→ EXERCISE REQUIREMENTS
Could you print only the lines from the one containing "Inicia el proceso" through the end of the listing below, unchanged?

┌──

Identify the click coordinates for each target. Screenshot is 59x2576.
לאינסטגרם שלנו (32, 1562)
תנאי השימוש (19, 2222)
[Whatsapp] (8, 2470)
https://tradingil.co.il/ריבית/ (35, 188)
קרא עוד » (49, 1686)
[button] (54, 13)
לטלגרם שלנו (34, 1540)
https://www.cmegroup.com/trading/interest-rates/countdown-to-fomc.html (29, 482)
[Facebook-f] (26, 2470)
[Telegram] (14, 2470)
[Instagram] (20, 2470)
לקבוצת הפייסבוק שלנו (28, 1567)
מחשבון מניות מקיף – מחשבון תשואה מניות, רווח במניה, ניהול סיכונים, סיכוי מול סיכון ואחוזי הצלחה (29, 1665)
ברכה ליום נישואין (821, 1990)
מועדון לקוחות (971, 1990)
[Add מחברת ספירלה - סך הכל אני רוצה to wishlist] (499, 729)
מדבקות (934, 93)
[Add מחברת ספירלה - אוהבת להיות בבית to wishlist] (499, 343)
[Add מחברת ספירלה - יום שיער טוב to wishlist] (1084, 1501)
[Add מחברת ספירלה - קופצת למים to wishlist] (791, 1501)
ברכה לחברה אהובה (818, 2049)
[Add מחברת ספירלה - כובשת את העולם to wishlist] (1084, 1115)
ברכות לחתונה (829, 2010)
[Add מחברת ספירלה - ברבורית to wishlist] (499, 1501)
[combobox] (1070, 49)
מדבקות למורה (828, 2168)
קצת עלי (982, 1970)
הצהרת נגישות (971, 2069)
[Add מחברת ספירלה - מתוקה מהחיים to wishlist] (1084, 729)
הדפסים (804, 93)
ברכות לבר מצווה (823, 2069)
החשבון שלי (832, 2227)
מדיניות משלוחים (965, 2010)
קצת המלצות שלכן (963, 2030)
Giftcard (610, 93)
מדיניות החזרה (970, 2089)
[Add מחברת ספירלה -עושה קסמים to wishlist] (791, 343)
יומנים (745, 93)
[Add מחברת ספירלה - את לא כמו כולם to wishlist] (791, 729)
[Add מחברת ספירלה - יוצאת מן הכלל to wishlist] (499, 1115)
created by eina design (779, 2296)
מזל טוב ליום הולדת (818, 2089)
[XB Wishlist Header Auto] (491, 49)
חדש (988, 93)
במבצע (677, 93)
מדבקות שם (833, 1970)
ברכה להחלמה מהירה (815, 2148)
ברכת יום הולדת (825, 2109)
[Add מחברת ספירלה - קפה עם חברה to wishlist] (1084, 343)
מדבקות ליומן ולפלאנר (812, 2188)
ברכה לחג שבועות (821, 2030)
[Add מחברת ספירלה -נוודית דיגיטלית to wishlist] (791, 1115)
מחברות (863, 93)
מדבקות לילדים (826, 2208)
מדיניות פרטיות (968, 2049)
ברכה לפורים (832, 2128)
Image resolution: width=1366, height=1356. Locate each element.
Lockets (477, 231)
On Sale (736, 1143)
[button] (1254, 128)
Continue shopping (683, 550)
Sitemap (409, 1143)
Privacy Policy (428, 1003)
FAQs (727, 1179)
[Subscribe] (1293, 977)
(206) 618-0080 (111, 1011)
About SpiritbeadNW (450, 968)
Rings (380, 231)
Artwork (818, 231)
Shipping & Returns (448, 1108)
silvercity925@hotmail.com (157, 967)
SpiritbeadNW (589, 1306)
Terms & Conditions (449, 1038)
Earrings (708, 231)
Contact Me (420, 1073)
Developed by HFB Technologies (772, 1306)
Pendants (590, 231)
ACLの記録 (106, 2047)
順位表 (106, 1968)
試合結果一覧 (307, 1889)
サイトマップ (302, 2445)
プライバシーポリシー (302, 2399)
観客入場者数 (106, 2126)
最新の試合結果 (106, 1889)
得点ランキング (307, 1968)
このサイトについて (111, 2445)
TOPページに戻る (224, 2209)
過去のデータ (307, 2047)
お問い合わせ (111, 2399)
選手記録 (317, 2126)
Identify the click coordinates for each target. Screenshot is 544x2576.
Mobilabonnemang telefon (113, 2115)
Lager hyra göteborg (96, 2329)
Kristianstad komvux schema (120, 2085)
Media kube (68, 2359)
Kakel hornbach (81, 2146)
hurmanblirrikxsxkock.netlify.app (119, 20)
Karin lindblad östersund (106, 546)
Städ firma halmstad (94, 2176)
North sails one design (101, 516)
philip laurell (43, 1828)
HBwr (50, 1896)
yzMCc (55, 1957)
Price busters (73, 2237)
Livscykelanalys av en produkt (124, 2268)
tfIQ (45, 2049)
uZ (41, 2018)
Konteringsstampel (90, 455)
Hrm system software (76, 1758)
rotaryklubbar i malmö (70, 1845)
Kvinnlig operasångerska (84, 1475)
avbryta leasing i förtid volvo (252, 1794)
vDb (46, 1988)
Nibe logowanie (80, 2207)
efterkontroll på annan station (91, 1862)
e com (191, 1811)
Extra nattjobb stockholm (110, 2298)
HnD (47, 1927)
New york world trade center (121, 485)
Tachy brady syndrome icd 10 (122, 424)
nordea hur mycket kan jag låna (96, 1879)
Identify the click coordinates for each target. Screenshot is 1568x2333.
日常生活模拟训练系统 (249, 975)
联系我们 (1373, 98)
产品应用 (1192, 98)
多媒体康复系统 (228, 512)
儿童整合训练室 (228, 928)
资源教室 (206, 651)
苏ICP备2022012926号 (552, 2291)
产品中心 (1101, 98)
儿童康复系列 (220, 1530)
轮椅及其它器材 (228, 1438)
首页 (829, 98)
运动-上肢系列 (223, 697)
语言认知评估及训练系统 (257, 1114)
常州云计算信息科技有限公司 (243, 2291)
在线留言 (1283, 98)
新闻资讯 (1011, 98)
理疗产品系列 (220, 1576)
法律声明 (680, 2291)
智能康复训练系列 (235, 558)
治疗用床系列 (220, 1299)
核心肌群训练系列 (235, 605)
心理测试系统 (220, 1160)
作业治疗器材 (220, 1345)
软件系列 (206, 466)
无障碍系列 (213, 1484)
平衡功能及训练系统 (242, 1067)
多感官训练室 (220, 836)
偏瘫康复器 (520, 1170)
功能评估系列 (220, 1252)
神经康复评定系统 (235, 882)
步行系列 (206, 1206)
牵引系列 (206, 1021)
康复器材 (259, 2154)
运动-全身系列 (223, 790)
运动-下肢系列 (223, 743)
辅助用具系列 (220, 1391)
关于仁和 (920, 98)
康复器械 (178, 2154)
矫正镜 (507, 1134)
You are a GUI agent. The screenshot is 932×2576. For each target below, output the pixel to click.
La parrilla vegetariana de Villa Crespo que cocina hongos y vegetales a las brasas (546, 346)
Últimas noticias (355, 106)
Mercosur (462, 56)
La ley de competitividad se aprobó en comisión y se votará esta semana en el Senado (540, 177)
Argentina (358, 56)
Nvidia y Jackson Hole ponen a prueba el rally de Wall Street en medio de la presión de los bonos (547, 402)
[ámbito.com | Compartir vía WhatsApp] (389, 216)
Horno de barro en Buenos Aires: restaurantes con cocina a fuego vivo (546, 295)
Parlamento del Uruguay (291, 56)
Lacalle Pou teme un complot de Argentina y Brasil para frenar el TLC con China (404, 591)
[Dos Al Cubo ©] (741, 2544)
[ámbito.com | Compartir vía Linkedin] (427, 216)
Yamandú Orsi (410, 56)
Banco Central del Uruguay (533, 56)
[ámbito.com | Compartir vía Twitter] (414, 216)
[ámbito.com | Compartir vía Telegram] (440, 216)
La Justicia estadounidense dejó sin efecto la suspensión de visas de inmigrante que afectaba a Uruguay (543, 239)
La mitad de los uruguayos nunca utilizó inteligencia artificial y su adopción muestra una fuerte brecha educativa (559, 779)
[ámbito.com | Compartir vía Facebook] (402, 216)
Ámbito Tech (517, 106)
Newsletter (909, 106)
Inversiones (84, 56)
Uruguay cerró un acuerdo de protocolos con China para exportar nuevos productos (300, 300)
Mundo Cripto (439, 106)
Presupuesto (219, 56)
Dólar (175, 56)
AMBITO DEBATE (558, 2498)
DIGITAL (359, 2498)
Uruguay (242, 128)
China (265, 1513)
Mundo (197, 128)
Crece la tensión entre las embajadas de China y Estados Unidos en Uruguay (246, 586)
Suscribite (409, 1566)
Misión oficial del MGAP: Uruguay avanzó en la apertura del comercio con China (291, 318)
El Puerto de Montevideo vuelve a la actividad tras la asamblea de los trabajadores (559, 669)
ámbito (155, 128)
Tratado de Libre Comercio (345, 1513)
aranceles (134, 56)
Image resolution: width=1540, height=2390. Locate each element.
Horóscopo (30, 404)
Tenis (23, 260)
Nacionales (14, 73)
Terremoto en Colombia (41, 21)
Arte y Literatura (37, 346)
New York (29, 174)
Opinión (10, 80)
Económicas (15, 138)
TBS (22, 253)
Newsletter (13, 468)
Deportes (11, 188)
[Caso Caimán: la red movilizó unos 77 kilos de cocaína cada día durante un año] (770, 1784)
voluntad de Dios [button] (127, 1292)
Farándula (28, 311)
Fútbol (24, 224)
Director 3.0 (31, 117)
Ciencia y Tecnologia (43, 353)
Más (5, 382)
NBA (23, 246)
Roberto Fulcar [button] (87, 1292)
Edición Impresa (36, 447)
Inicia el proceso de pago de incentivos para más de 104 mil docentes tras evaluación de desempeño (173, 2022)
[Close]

└──

→ ANSWER TO THE PROBLEM
Inicia el proceso de pago de incentivos para más de 104 mil docentes tras evaluación de desempeño (173, 2022)
[Close]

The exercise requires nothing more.